19-05-2020 / 17:30 h EFE

La presa de Ilisu en el río Tigris, tercer mayor embalse de Turquía y proyecto polémico, tanto por haber sumergido la histórica ciudad de Hasankeyf, como por su capacidad de influir en el suministro hidráulico de Irak, ha iniciado hoy su actividad de producción eléctrica.

El proyecto, situado a unos 65 kilómetros de la frontera siria, empezó en 2006 pero se fue retrasando debido a protestas internacionales por sus consecuencias medioambientales y de destrucción de bienes culturales, algo que dificultaba la búsqueda de financiación.

También la guerrilla kurda de Turquía, el proscrito Partido de Trabajadores de Kurdistán (PKK), opuesto a las obras públicas y la presencia del Estado en las regiones de mayoría kurda, lanzó acciones de sabotaje y secuestro de obreros para oponerse al proyecto.
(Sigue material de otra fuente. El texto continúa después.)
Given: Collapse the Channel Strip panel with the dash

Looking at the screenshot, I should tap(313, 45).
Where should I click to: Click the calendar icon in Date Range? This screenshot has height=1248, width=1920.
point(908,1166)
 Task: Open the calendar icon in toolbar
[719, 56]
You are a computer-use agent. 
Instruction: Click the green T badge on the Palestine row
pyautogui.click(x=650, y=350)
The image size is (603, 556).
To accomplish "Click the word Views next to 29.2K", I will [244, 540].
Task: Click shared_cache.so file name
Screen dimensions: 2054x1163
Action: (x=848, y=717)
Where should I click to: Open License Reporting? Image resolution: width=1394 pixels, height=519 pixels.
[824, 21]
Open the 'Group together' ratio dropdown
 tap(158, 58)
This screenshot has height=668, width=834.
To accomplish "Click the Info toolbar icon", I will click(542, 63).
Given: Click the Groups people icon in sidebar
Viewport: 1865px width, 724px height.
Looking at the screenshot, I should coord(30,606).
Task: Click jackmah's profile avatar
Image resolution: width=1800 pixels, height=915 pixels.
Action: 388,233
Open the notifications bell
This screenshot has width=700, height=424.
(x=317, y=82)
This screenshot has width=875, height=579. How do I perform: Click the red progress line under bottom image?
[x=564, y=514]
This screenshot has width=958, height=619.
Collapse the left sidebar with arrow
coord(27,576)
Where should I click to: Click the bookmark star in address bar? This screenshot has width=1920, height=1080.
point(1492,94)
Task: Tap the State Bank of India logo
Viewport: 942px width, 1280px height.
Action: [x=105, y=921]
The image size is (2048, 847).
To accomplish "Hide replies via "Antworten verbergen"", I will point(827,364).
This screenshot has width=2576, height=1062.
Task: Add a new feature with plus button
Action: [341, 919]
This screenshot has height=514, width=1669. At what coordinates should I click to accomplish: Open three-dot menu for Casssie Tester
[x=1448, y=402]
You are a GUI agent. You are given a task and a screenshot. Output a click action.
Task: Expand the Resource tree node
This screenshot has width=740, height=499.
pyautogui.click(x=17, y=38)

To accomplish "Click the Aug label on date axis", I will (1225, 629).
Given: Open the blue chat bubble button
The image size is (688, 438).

La construcción de la presa terminó en 2018 y en junio de aquel año empezó a llenarse, pero Ankara aplazó la captura del agua un año tras las protestas de Irak, donde la sequía se veía agravada al reducirse el volumen del río Tigris por efecto del embalse turco.

Finalmente, en verano de 2019, Ilisu empezó a llenarse y, en enero pasado, gran parte de Hasankeyf, un municipio situado unos 100 kilómetros río arriba de la presa, había desaparecido bajo el agua, tras salvarse y trasladarse a zonas más altas algunos de sus monumentos históricos más importantes.

El embalse, con un volumen total de unos 10.400 millones de metros cúbicos de agua, producirá a partir de ahora 1.100 megawatios de electricidad, según anunció el presidente turco, Recep Tayyip Erdogan, durante una ceremonia de inauguración por videoconferencia.